The documentary features the story of Mansour Omari, a Syrian human rights activist who was imprisoned for nine months and tortured by the Assad regime. Omari smuggled out scraps of clothes recording the names of all 82 of his cellmates.
While commending Omari’s courage and emphasizing the importance of memorializing the atrocities committed in Syria, Bahari reflected on a reconciliatory process that would require a genuine dialogue among different people. He encouraged the school’s student body to question the common wisdom and the realities around them. “Every voice is important,” Bahari noted, especially when “we live in a world where everyone can be a medium.”

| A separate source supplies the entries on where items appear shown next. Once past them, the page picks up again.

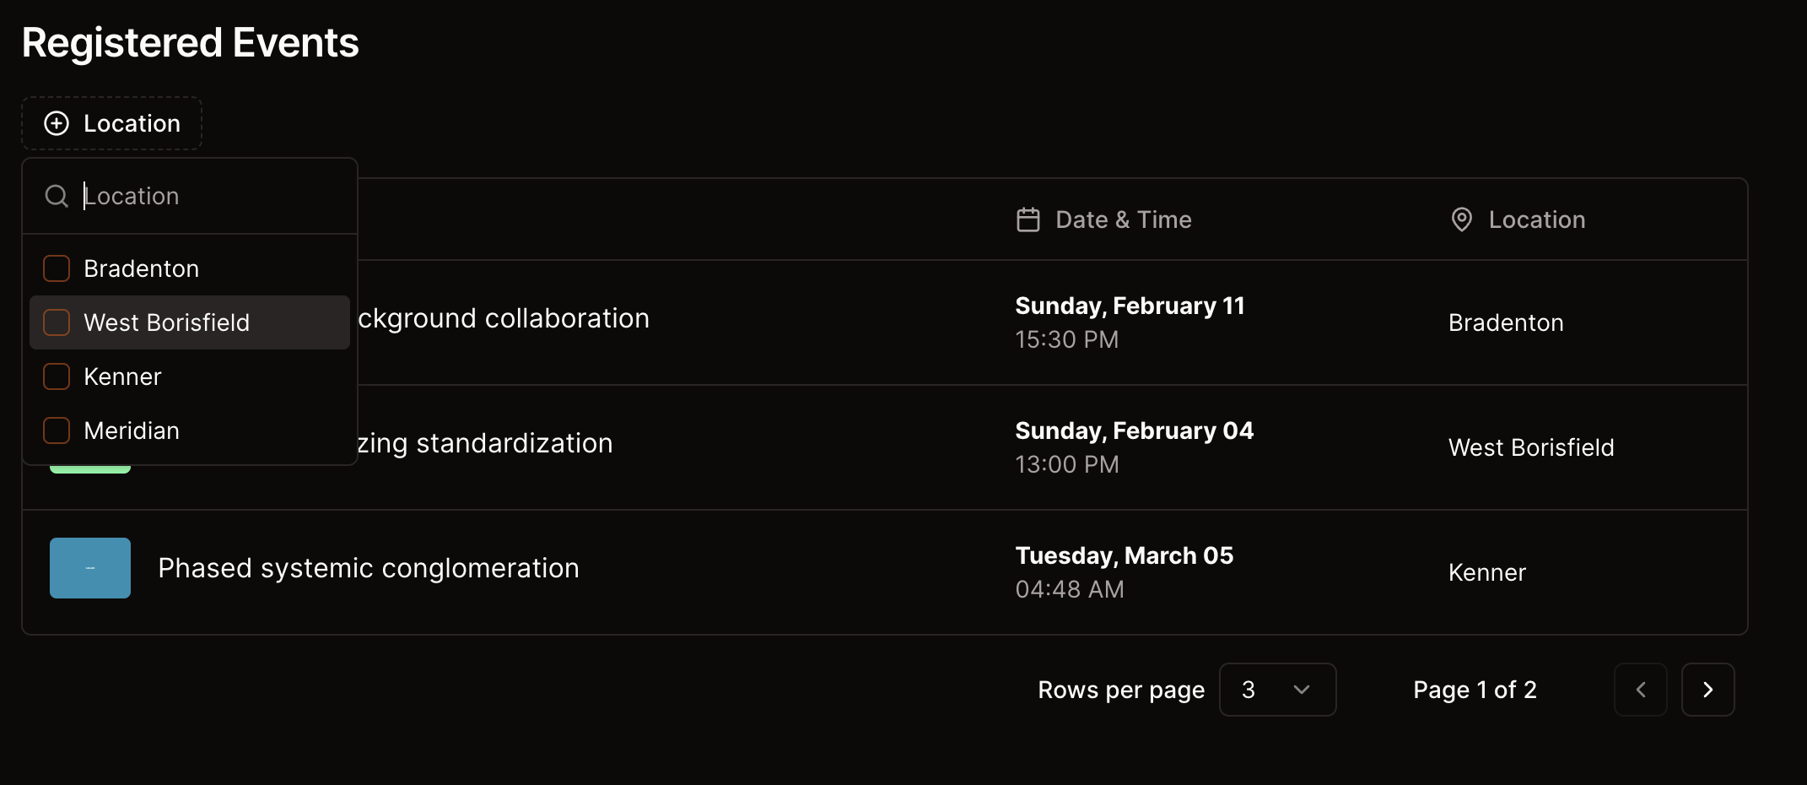Go to previous page with left chevron
The image size is (1807, 785).
point(1640,690)
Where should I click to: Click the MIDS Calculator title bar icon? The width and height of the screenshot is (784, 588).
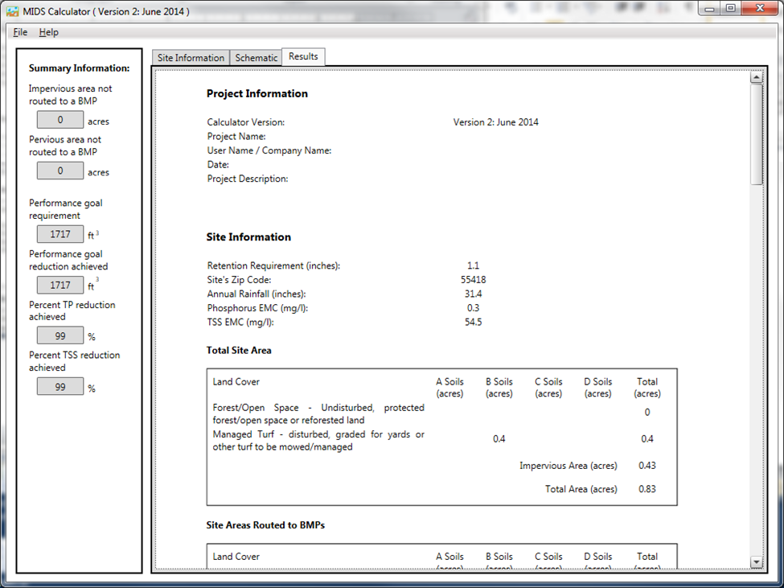[x=13, y=10]
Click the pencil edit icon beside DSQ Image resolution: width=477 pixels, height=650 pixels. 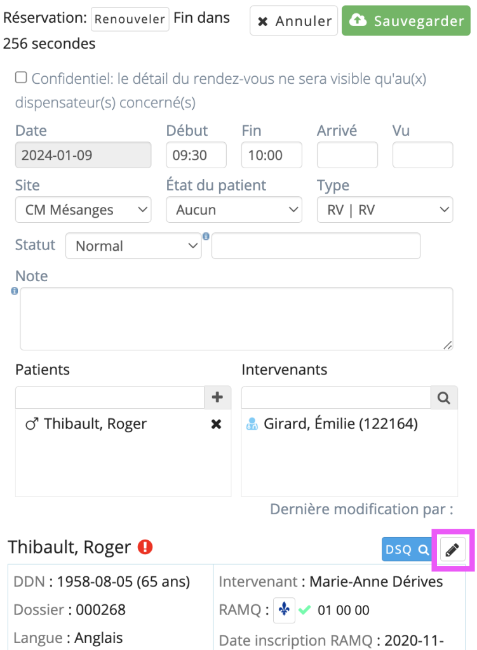(x=452, y=550)
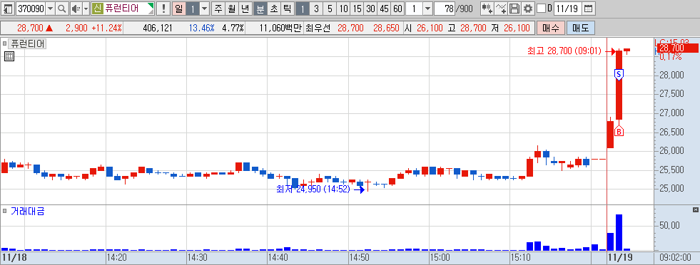This screenshot has height=265, width=700.
Task: Click the exclamation mark info icon
Action: 163,9
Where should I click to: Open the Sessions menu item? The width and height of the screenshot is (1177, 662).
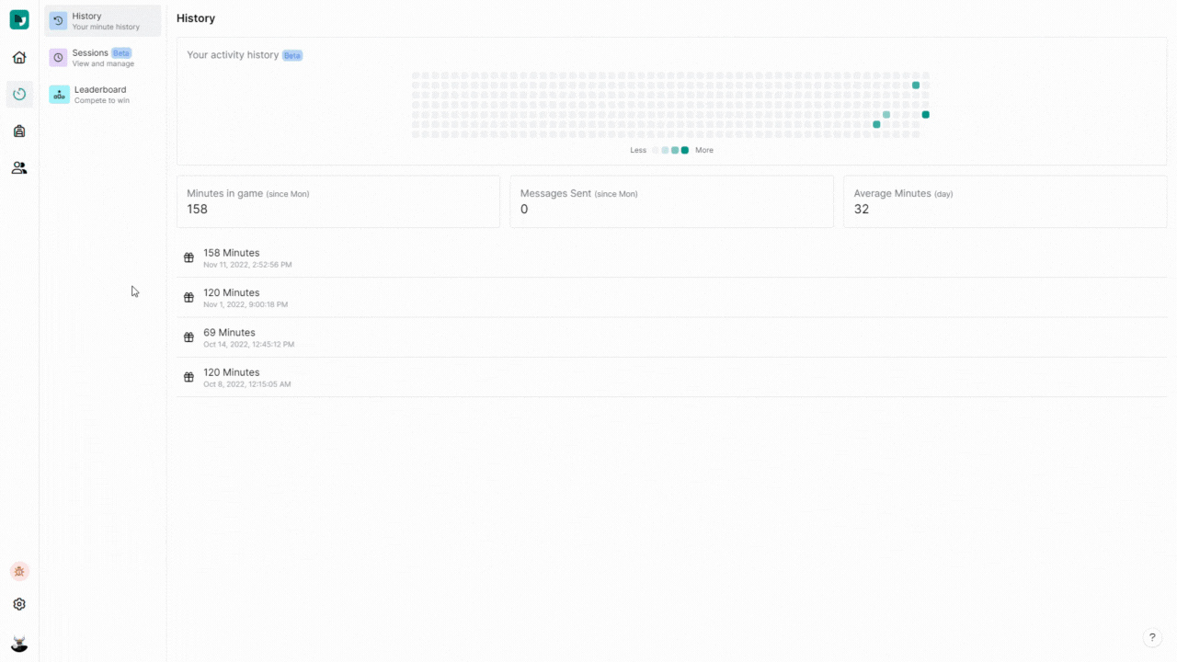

On the question of pursuing justice in a world where history is usually written by the victors, Bahari noted that the existence of these memorials provided a more sophisticated analysis of both the victors’ and victims’ narratives. The discussion also included his remarks on the punishment of perpetrators in humanitarian crimes, the incumbent Iranian regime as well as the responsibility of journalists to courageously pursue truth.
The event was part of Johns Hopkins SAIS Foreign Policy Institute’s The Big Picture forum that explores international affairs through arts and culture.